Ever since my wife and I got married, my father, when he met us, would only eat at diners. And he would only order three things: a tuna fish sandwich, a mushroom omelette or a cheese omelette. He’d make a big show of going through the menu, then summon the waiter or waitress and declare: "Ummm, I think I’ll have a cheese omelette!"
Sooner or later we got tired of this, and we suggested other places. We first suggested an Italian restaurant a block away. Dad got upset. "I don’t like spaghetti!" he said. Then we suggested a Chinese restaurant nearby. This made him even more alarmed. "Seventy-five percent of what you get in a Chinese restaurant is pork!" he declared. Dad wasn’t strictly kosher, but eating pork and shrimp was where he drew the line, and he would never take a chance on eating something new that turned out to be pork. We reassured him that the Chinese restaurant had many chicken or vegetable dishes. We ordered for him – pan-fried noodles with vegetables – and surprisingly, he liked it. "This is very tasty," he beamed. But after that, he went back to his diner-only regime. Every time we saw him, he would repeat over and over, "I’ll go anywhere you want," but "anywhere" usually turned out to be either the Regal diner, the Moonstruck diner or the Chelsea Square diner.

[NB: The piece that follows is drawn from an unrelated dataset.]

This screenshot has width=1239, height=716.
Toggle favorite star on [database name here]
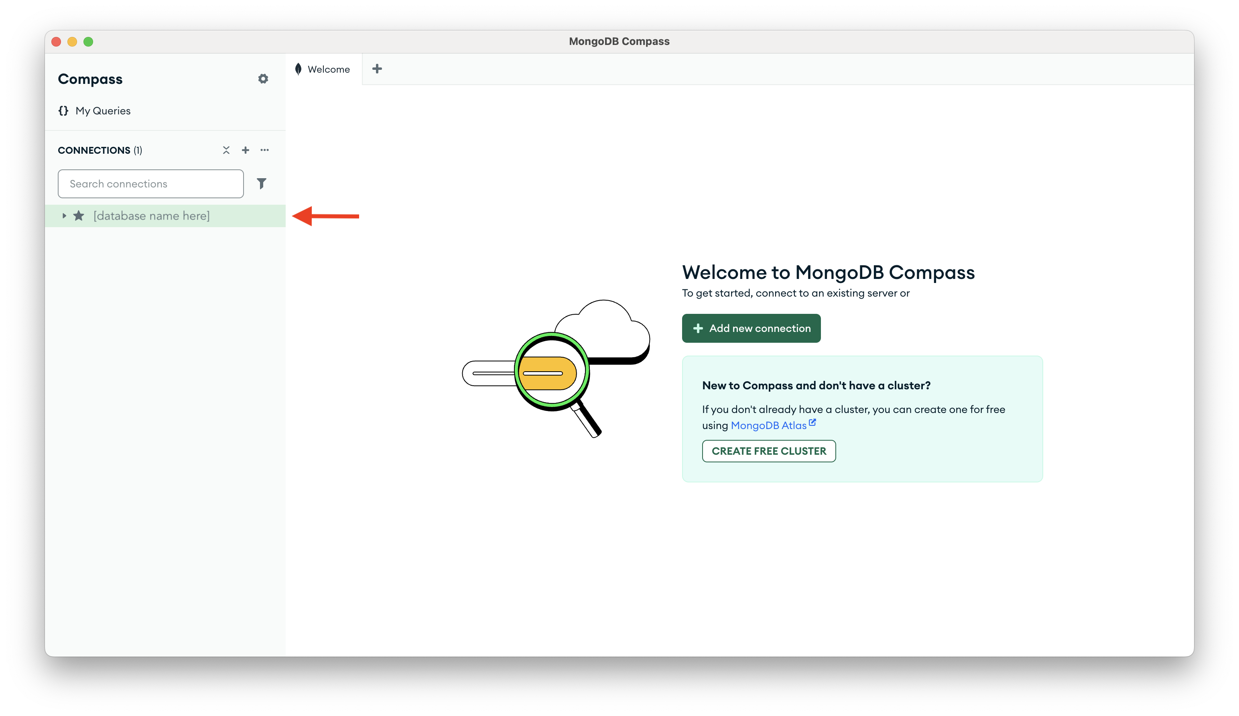[x=79, y=215]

This continued until the time took us out to one of the People’s Symphony Concerts, a series of low-cost chamber music concerts held at a high school on Irving Place on the East Side. My wife had recently been to Irving Place, and was excited about the prospect of going to one of the interesting-looking restaurants on that short but historic thoroughfare before the concert. There was a Northern Italian restaurant, there was a place with the evocative name "Friend of a Farmer," there was a European-style coffeehouse that served sandwiches, and there was the historic Pete’s Tavern, which had been there since 1864. At last, we would have something different! She was elated.
The big day came. We told my father that there were several restaurants we were interested in near the school. But before we had the chance to mention them by name, he smiled conspiratorially and said, "I knew a place. It’s right nearby. It’s a secret. Follow me!"
"It’s a secret?"
"Trust me!"
We kept walking, with my father saying "Trust me!" every few seconds and chuckling. Suddenly, he stopped. "Here it is!"
"Oh, no!"
In the middle of this street of exciting restaurants, my father had managed to find the one diner.

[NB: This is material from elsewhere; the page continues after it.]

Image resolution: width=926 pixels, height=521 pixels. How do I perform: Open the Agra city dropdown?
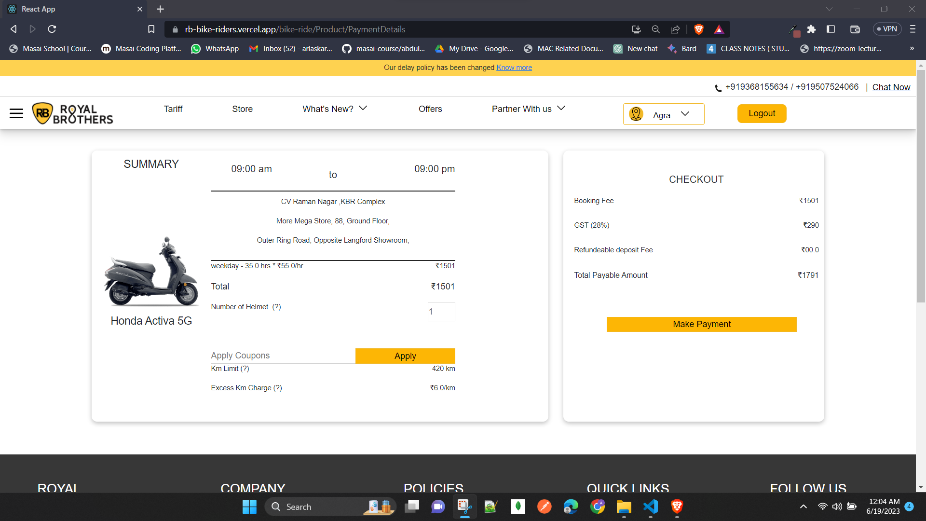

"It’s got everything!" he enthused. "You can get pancakes, omelettes, sandwiches, soup, hamburgers, you name it! OK?"
"Well, I guess so," my wife said in a low, disappointed voice.
"I knew you’d like it. See, I told you I’d go anywhere you want to go!"
Well, we suffered through the diner, which wasn’t bad as diners go, and went to see the concert. We finally got the chance to go to one of those Irving Place restaurants a few months later – on our own. And my wife must have gotten over it, because she was one of the last people to see my father alive when he was in the hospital and was glad about that.
Now, when go out to eat, we go to a Chinese restaurant, a Thai restaurant, a burrito place, a pizza place – or a diner. And when we go to the diner, it’s because we want to go, on our own terms.
We tell this story a lot, with a slight laugh. And we hope that wherever Dad is, there are old-fashioned New York diners with tuna fish sandwiches, mushroom omelettes and cheese omelettes.